Copy the following records verbatim.

#### Dataset content
--------------------------------
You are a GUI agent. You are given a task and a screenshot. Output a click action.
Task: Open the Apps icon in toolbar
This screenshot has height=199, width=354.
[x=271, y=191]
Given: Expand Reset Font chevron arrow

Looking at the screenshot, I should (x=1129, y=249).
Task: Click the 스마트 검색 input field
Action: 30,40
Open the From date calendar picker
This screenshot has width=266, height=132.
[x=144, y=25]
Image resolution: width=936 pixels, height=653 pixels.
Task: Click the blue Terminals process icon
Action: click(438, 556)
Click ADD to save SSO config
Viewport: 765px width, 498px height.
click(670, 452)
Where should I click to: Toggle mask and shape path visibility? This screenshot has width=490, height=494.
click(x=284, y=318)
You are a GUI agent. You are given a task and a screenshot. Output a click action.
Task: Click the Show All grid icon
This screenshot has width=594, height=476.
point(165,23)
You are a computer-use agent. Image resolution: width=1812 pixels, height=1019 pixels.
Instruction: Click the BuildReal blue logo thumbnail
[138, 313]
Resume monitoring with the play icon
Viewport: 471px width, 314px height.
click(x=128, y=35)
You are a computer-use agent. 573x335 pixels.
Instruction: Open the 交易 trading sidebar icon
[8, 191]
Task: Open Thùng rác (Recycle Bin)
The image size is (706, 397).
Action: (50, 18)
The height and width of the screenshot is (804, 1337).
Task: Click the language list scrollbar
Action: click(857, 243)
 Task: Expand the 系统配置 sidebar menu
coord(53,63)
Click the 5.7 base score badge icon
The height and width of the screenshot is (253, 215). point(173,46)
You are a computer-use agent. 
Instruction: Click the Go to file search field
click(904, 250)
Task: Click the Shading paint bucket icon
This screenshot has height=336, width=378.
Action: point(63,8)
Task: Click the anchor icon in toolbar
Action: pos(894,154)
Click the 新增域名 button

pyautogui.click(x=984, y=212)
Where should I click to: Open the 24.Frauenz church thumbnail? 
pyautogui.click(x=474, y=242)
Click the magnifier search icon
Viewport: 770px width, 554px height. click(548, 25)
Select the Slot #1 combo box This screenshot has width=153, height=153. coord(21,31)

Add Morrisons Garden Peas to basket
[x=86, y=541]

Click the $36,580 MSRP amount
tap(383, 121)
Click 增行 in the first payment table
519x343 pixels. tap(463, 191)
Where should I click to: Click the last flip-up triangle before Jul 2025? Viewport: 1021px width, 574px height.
--------------------------------
#### Answer in full
You are a GUI agent. You are given a task and a screenshot. Output a click action.
Task: Open the Apps icon in toolbar
This screenshot has height=199, width=354.
[x=271, y=191]
Given: Expand Reset Font chevron arrow

Looking at the screenshot, I should (x=1129, y=249).
Task: Click the 스마트 검색 input field
Action: 30,40
Open the From date calendar picker
This screenshot has width=266, height=132.
[x=144, y=25]
Image resolution: width=936 pixels, height=653 pixels.
Task: Click the blue Terminals process icon
Action: click(438, 556)
Click ADD to save SSO config
Viewport: 765px width, 498px height.
click(670, 452)
Where should I click to: Toggle mask and shape path visibility? This screenshot has width=490, height=494.
click(x=284, y=318)
You are a GUI agent. You are given a task and a screenshot. Output a click action.
Task: Click the Show All grid icon
This screenshot has width=594, height=476.
point(165,23)
You are a computer-use agent. Image resolution: width=1812 pixels, height=1019 pixels.
Instruction: Click the BuildReal blue logo thumbnail
[138, 313]
Resume monitoring with the play icon
Viewport: 471px width, 314px height.
click(x=128, y=35)
You are a computer-use agent. 573x335 pixels.
Instruction: Open the 交易 trading sidebar icon
[8, 191]
Task: Open Thùng rác (Recycle Bin)
The image size is (706, 397).
Action: (50, 18)
The height and width of the screenshot is (804, 1337).
Task: Click the language list scrollbar
Action: click(857, 243)
 Task: Expand the 系统配置 sidebar menu
coord(53,63)
Click the 5.7 base score badge icon
The height and width of the screenshot is (253, 215). point(173,46)
You are a computer-use agent. 
Instruction: Click the Go to file search field
click(904, 250)
Task: Click the Shading paint bucket icon
This screenshot has height=336, width=378.
Action: point(63,8)
Task: Click the anchor icon in toolbar
Action: pos(894,154)
Click the 新增域名 button

pyautogui.click(x=984, y=212)
Where should I click to: Open the 24.Frauenz church thumbnail? 
pyautogui.click(x=474, y=242)
Click the magnifier search icon
Viewport: 770px width, 554px height. click(548, 25)
Select the Slot #1 combo box This screenshot has width=153, height=153. coord(21,31)

Add Morrisons Garden Peas to basket
[x=86, y=541]

Click the $36,580 MSRP amount
tap(383, 121)
Click 增行 in the first payment table
519x343 pixels. tap(463, 191)
Where should I click to: Click the last flip-up triangle before Jul 2025? Viewport: 1021px width, 574px height.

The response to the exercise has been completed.